-------- Given data --------

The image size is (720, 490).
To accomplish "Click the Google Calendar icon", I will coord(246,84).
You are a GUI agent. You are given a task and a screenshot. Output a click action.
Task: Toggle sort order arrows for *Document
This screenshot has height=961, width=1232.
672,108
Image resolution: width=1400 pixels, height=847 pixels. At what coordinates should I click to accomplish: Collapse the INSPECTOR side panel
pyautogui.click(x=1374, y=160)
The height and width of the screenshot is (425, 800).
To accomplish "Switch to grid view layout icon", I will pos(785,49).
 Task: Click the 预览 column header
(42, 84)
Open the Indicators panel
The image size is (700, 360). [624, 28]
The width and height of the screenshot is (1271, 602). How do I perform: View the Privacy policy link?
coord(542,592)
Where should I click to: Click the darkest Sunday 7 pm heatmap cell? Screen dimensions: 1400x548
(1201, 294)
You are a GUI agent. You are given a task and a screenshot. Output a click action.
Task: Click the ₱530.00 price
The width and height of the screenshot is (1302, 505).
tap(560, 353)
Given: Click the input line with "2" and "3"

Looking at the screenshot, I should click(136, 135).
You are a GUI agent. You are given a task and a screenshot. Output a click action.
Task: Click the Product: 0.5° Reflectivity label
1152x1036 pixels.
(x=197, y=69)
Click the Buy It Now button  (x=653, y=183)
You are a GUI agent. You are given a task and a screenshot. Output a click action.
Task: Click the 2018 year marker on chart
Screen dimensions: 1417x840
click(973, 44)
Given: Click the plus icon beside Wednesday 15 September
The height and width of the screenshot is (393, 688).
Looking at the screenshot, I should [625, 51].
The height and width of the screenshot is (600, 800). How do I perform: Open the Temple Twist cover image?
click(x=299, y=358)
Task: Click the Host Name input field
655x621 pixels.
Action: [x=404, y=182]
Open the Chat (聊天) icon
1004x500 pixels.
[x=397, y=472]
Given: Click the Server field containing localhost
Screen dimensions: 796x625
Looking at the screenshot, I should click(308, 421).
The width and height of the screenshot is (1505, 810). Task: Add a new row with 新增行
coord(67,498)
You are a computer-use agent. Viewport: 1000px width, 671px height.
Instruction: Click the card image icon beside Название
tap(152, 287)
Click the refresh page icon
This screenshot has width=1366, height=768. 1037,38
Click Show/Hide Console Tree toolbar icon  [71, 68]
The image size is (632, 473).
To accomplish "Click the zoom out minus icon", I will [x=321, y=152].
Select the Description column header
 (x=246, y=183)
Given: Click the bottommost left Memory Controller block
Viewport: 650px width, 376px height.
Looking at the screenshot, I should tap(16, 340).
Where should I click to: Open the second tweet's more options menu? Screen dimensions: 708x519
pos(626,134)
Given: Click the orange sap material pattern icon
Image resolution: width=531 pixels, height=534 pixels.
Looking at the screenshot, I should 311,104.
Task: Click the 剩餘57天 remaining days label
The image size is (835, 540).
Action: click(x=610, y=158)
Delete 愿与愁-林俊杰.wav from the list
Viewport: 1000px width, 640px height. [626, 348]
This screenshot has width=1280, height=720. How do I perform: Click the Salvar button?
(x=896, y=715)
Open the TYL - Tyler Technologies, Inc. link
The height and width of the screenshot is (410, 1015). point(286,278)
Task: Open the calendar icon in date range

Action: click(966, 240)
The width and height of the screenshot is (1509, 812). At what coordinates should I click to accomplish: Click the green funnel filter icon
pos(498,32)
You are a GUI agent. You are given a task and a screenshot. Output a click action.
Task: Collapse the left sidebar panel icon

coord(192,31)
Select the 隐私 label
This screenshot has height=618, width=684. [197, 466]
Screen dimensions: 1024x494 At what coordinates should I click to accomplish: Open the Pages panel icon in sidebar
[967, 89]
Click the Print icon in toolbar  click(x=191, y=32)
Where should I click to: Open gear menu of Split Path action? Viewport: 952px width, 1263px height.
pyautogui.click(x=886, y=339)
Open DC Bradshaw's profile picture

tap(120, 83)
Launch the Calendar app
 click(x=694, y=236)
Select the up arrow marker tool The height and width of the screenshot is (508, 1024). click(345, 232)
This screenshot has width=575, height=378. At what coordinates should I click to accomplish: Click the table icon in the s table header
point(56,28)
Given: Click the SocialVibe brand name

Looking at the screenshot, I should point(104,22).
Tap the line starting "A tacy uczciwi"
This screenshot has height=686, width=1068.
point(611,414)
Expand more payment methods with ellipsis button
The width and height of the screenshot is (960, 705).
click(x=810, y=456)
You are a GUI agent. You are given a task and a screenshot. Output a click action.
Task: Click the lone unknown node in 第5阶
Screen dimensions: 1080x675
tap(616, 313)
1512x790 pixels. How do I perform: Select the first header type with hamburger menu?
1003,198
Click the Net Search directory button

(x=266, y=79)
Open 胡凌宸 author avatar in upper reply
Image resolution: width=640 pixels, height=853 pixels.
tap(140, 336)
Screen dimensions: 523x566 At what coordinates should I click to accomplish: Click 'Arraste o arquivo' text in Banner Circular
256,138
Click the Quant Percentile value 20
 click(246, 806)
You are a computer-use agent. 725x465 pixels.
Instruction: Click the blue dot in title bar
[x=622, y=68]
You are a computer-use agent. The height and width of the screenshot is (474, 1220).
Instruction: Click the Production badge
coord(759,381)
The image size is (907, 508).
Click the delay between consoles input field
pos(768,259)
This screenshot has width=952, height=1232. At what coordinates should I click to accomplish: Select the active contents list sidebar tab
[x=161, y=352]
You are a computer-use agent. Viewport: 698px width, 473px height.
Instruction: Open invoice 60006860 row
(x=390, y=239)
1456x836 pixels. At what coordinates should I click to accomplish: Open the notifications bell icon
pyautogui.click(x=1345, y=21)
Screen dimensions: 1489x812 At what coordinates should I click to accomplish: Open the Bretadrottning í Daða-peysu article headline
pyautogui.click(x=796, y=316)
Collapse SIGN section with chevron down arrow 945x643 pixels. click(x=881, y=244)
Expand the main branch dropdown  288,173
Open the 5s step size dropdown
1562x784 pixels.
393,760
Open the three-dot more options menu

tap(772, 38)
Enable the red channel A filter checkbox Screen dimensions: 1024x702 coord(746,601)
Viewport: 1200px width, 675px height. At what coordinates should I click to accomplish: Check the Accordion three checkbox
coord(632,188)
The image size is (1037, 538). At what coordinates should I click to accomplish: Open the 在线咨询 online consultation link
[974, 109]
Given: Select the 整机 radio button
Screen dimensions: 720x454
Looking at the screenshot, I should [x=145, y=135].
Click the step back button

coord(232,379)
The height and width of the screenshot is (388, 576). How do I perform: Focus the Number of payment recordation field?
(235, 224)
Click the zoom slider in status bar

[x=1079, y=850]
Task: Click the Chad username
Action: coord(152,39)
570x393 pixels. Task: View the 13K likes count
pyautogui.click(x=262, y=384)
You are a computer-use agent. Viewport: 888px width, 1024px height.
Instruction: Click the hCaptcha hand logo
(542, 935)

--------

### Exercise directions
From the records above, repeat exactly the lines from the one with "1456x836 pixels. At" through the one with "Collapse SIGN section", both included.

### Task answer
1456x836 pixels. At what coordinates should I click to accomplish: Open the notifications bell icon
pyautogui.click(x=1345, y=21)
Screen dimensions: 1489x812 At what coordinates should I click to accomplish: Open the Bretadrottning í Daða-peysu article headline
pyautogui.click(x=796, y=316)
Collapse SIGN section with chevron down arrow 945x643 pixels. click(x=881, y=244)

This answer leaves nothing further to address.